Task brief: An exact reproduction of each record is required.
**** Records to use
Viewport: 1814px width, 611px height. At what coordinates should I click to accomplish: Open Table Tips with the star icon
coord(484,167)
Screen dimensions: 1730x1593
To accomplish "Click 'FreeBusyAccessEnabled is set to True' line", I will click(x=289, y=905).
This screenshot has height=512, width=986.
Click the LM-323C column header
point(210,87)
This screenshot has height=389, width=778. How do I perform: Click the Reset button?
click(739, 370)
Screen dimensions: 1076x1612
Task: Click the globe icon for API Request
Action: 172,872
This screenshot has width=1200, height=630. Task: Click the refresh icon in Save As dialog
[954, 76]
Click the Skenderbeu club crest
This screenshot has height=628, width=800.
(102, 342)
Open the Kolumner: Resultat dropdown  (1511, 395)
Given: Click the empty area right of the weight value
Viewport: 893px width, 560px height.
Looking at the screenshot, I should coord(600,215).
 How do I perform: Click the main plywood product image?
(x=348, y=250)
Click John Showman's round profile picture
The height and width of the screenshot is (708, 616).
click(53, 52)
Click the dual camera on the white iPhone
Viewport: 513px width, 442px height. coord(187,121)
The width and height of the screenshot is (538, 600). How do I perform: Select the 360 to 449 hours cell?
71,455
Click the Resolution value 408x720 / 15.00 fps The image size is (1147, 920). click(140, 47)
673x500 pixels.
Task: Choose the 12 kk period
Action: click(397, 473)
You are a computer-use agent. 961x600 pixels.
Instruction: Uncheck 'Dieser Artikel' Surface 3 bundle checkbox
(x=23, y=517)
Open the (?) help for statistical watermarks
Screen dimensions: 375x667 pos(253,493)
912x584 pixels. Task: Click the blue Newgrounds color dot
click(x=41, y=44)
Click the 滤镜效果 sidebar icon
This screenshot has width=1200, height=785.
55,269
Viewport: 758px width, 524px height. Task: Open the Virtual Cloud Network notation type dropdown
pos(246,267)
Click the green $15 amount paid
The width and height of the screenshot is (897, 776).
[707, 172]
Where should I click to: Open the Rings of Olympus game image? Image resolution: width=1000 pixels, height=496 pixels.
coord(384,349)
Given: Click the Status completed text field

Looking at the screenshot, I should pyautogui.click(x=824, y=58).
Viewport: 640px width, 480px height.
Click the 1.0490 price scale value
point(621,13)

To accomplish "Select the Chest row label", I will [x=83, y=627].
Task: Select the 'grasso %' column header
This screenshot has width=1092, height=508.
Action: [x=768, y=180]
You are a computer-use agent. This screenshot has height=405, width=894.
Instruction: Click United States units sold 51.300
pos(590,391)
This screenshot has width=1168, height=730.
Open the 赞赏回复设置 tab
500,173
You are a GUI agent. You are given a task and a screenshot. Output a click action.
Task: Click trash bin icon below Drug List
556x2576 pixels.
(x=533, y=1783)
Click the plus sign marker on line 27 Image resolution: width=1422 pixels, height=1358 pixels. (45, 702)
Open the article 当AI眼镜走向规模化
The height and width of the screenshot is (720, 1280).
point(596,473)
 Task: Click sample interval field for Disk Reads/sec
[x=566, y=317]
********
Solution to this problem:
Viewport: 1814px width, 611px height. At what coordinates should I click to accomplish: Open Table Tips with the star icon
coord(484,167)
Screen dimensions: 1730x1593
To accomplish "Click 'FreeBusyAccessEnabled is set to True' line", I will click(x=289, y=905).
This screenshot has height=512, width=986.
Click the LM-323C column header
point(210,87)
This screenshot has height=389, width=778. How do I perform: Click the Reset button?
click(739, 370)
Screen dimensions: 1076x1612
Task: Click the globe icon for API Request
Action: 172,872
This screenshot has width=1200, height=630. Task: Click the refresh icon in Save As dialog
[954, 76]
Click the Skenderbeu club crest
This screenshot has height=628, width=800.
(102, 342)
Open the Kolumner: Resultat dropdown  (1511, 395)
Given: Click the empty area right of the weight value
Viewport: 893px width, 560px height.
Looking at the screenshot, I should coord(600,215).
 How do I perform: Click the main plywood product image?
(x=348, y=250)
Click John Showman's round profile picture
The height and width of the screenshot is (708, 616).
click(53, 52)
Click the dual camera on the white iPhone
Viewport: 513px width, 442px height. coord(187,121)
The width and height of the screenshot is (538, 600). How do I perform: Select the 360 to 449 hours cell?
71,455
Click the Resolution value 408x720 / 15.00 fps The image size is (1147, 920). click(140, 47)
673x500 pixels.
Task: Choose the 12 kk period
Action: click(397, 473)
You are a computer-use agent. 961x600 pixels.
Instruction: Uncheck 'Dieser Artikel' Surface 3 bundle checkbox
(x=23, y=517)
Open the (?) help for statistical watermarks
Screen dimensions: 375x667 pos(253,493)
912x584 pixels. Task: Click the blue Newgrounds color dot
click(x=41, y=44)
Click the 滤镜效果 sidebar icon
This screenshot has width=1200, height=785.
55,269
Viewport: 758px width, 524px height. Task: Open the Virtual Cloud Network notation type dropdown
pos(246,267)
Click the green $15 amount paid
The width and height of the screenshot is (897, 776).
[707, 172]
Where should I click to: Open the Rings of Olympus game image? Image resolution: width=1000 pixels, height=496 pixels.
coord(384,349)
Given: Click the Status completed text field

Looking at the screenshot, I should pyautogui.click(x=824, y=58).
Viewport: 640px width, 480px height.
Click the 1.0490 price scale value
point(621,13)

To accomplish "Select the Chest row label", I will [x=83, y=627].
Task: Select the 'grasso %' column header
This screenshot has width=1092, height=508.
Action: [x=768, y=180]
You are a computer-use agent. This screenshot has height=405, width=894.
Instruction: Click United States units sold 51.300
pos(590,391)
This screenshot has width=1168, height=730.
Open the 赞赏回复设置 tab
500,173
You are a GUI agent. You are given a task and a screenshot. Output a click action.
Task: Click trash bin icon below Drug List
556x2576 pixels.
(x=533, y=1783)
Click the plus sign marker on line 27 Image resolution: width=1422 pixels, height=1358 pixels. (45, 702)
Open the article 当AI眼镜走向规模化
The height and width of the screenshot is (720, 1280).
point(596,473)
 Task: Click sample interval field for Disk Reads/sec
[x=566, y=317]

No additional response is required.